2024-08-16 03:01:00
Alien: Romulus 7 points
United States/United Kingdom, 2023
Address: Fede Alvarez
Script: Rodo Sayagues and Fede Alvarez.
Duration: 119 minutes
Interpreters: Cailee Spaney, David Jonsson, Archie Renaux, Isabela Merced, Spike Fearn, Aileen Wu and Ian Holm.
Premiere: Available in theaters.
If there is something the saga shares Alien with the alien creature that occupies the center of its universe, is its practically invulnerable character. A solidity that in the span of 45 years allowed it to go through up and down cycles, going from the most absolute success to resounding commercial failures, without altering its symbolic strength in the field of popular culture. Each of its stages concludes giving the impression that the closure will be definitive, however it always returns. In fact, the premiere of Alien: Romulusdirected by the successful Uruguayan filmmaker Fede Alvarezrepresents the fourth return of a saga that, with this one, already has a total of eight installments of the most diverse kinds.
And Alien: Resurrection (Jean-Pierre Jeunet, 1997) marked the lowest point of the original saga, after two formidable first installments and a third that represented a fall of several steps, the xenomorph (pseudoscientific name by which the creature is known) managed to return. And in an ultra-popular version. It was in the double delivery of Alien vs. Predator, crossover A galactic film with a comic book soul and a fan’s wet dream, which pitted two of the most beloved aliens in the history of cinema against each other on screen. But if for a first-class product a descent to B-class can be an unrecoverable stumble, This franchise proved that nothing is impossible for it. Under the guidance of his mentor, the British Ridley Scott, the saga returned to the big leagues to go in search of an origin in the diptych Prometheus (2012) + Alien: Covenant (2017), whose approach was not generally well received, although the author considers them valuable contributions.

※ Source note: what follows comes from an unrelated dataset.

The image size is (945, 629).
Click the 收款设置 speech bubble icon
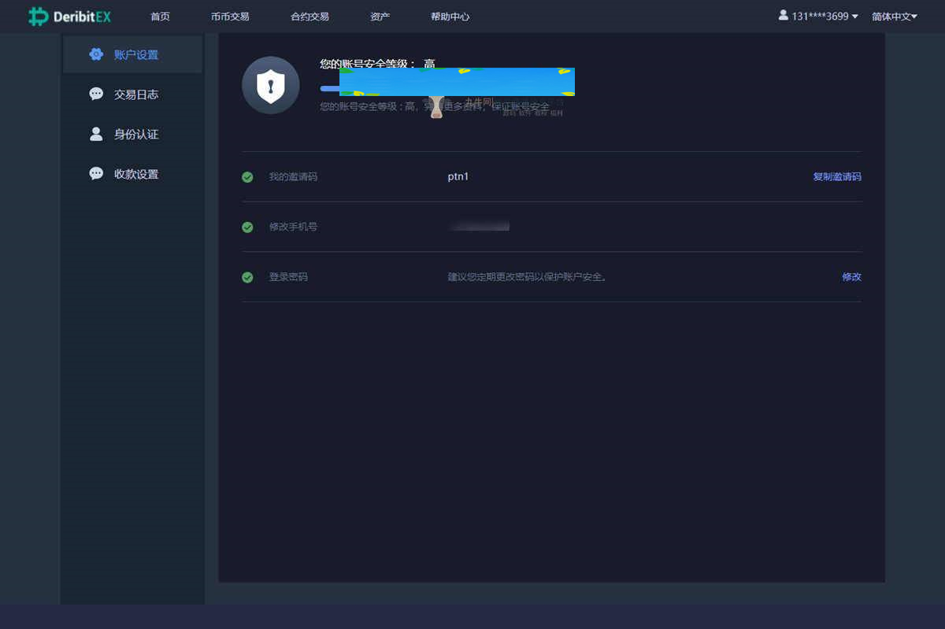(95, 173)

After having opened and exhausted several narrative lines, with Romulus The saga proposes a very high-risk play: imagine a story that wedges itself between the two most successful installments of the series, Alien, the eighth passenger (Scott, 1979) y Aliens (James Cameron, 1986). That is to say, he avoids all contact with the elements of the chronology that failed to maintain the level of the first two, in order to dare to engage in direct dialogue with those that mark the peaks of this long journey. The daring was successful for several reasons.
From an aesthetic point of view, Alvarez replicates the artistic conception of the original filmrecreating a technological universe that almost half a century ago seemed legitimately futuristic, but that today, after the furious development of digital technology, seems closer to steampunk than anything else. It even dares to flirt in the film’s overture with the imaginary that Scott himself created in the no less mythical Blade Runnerjust three years after Alien, playing with the affinity of these parallel universes.
The great contributions that Romulus comes from the narrative side, trying return the saga to the path of the most popular cinema, in the best senseOn the one hand, it resolutely departs from the religious and grandiloquent profile that Scott gave to Prometheus y Covenant. On the other hand, it appropriates a very classic structure within the most basic horror cinema. Here the protagonists are neither military nor scientists prepared to face a threat, but a group of young people getting into trouble. Thus, Álvarez transfers to space the logic of a story that could easily take place in a haunted cabin and be starred by a small group of university students, even replicating the archetypes that are usually represented in them. A return to the basics that Álvarez knows very well, but carried out with enough intelligence not to reveal the trick and allow the Phoenix to rise once again from its ashes.